“Faltavam dois dias para o Natal de 1938. Era meia-noite e
Arthur Bispo do Rosário descansava no quintal do casarão da família Leone, no
Rio de Janeiro. De repente, a cortina preta que revestia o teto do mundo se
rasgou sobre ele e deu passagem a sete anjos de aura azulada e brilhosa. Vinham
do céu a seu encontro. Era um chamado. A noite se fez dia para convocá-lo a sua
missão. Bispo recebeu os anjos e os acolheu em algum canto e sua psique. A
glória absoluta: era enfim reconhecido.” (Hidalgo, 1966).
Arthur Bispo do Rosário perambulou numa delicada
região entre a realidade e o delírio, a vida e a arte. Taxado como louco e
esquizofrênico, Bispo passou cinqüenta dos seus oitentas anos de vida,
trancafiando em um hospital. Criou um universo lúdico de bordados,
assemblages, estandartes e objetos durante os mais obscuros períodos da
psiquiatria.
Bispo nunca teve nenhum tipo de treinamento ou
estudo, nem mesmo conviveu no meio das artes. Acreditava estar fazendo parte de
um propósito maior, um propósito divino no qual atendia a um chamado de Deus.
Dizia ser um escolhido do Senhor para “julgar os vivos e os mortos”,
"reconstruir o universo" e "registrar a sua passagem aqui na
terra".
Mas, diferente do que se esperaria de um religioso
fanático, Bispo não esculpiu santos, não decorou igrejas, nem nunca trabalhou
com nenhuma espécie de tinta, telas ou cavaletes. Usava garrafas plásticas,
utensílios domésticos velhos e até mesmo fios de linha, que arrancava de suas
roupas e lençóis. Entre os temas, destacam-se navios (tema recorrente devido à
sua relação com a Marinha na juventude), estandartes, faixas de mísses e
objetos domésticos. A sua obra mais conhecida é o Manto da Apresentação,
que Bispo deveria vestir no dia do Juízo final.

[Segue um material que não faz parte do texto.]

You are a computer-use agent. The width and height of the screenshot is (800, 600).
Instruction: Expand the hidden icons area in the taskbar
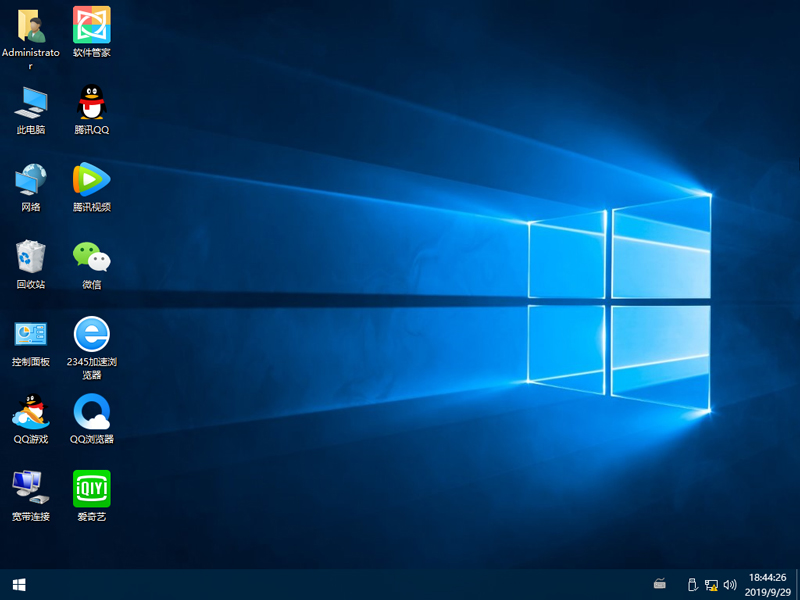click(658, 584)
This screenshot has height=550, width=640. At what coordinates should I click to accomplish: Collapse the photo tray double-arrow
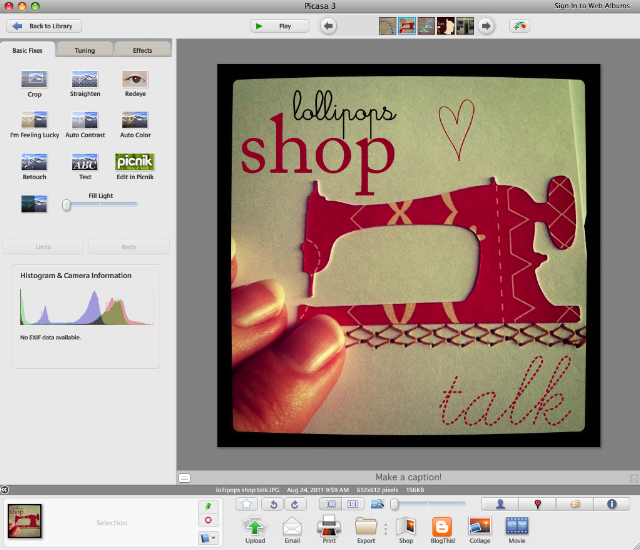coord(4,490)
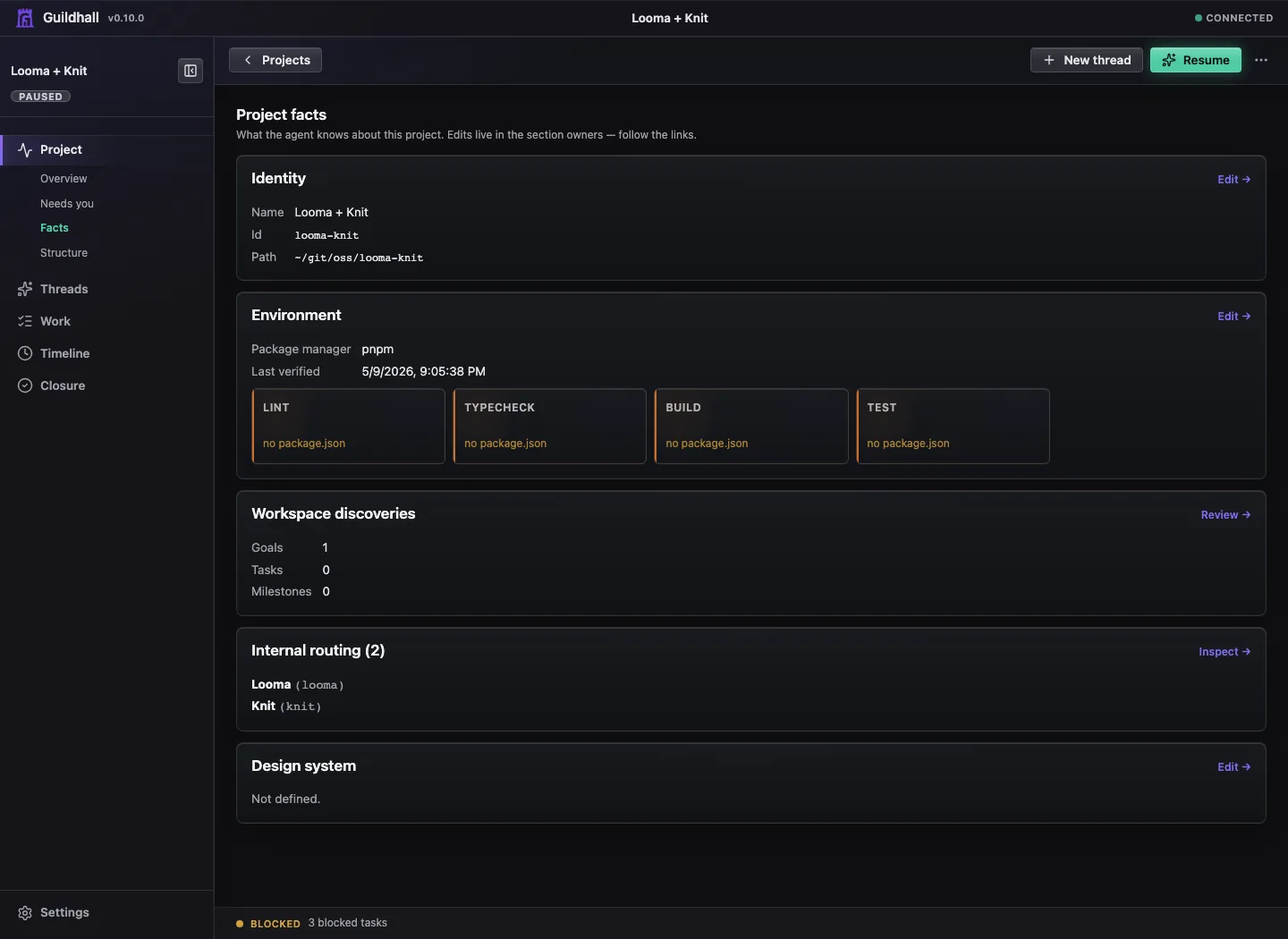Edit the Identity section
Screen dimensions: 1288x939
pyautogui.click(x=1233, y=180)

Sua arte foi descoberta por Frederico Morais, que
organizou uma exposição nos anos 80, e de lá pra cá ganhou vários
documentários, filmes, livros e até peças de teatro. A genialidade deste
sergipano, nascido no ano de 1909 ou 1911 (não se sabe ao certo), ultrapassou
não só barreiras psíquicas como territoriais. Chegou a representar o Brasil na
prestigiada Bienal de Veneza, além de correr museus pelo mundo, a exemplo do
Jeu de Paume, em Paris.
Curiosamente, em vida, Arthur Bispo recusava o
rótulo de “artista”, dando caráter divino a sua tarefa. Mas a força de sua obra
ignora limites e até hoje atravessa fronteiras, transgredindo convenções e
levando espectadores de todo o mundo ao encantamento, os fazendo especular como
homem de tão simples aparência e de tão pouco estudo chegou tão perto de Deus.
Coisa que nenhum homem letrado até hoje conseguiu alcançar.
Até onde a vida beira a loucura? E onde é o limite da
loucura na arte? O fato é que o Bispo foi um gênio incontestavelmente, suas
técnicas e sabedorias artísticas são naturais e instintivas. Sua mente era incrivelmente
sensível a ponto de explodir em arte e loucura. O Bispo, que faleceu em 1989,
só permitia que entrassem em seu ateliê se as pessoas vissem uma cor especial
nele, um sinal de sensibilidade e delicadeza com sua obra. Arthur Bispo do
Rosário produziu uma beleza insana, poética e humana como nenhum outro artista
brasileiro em sã consciência conseguiu.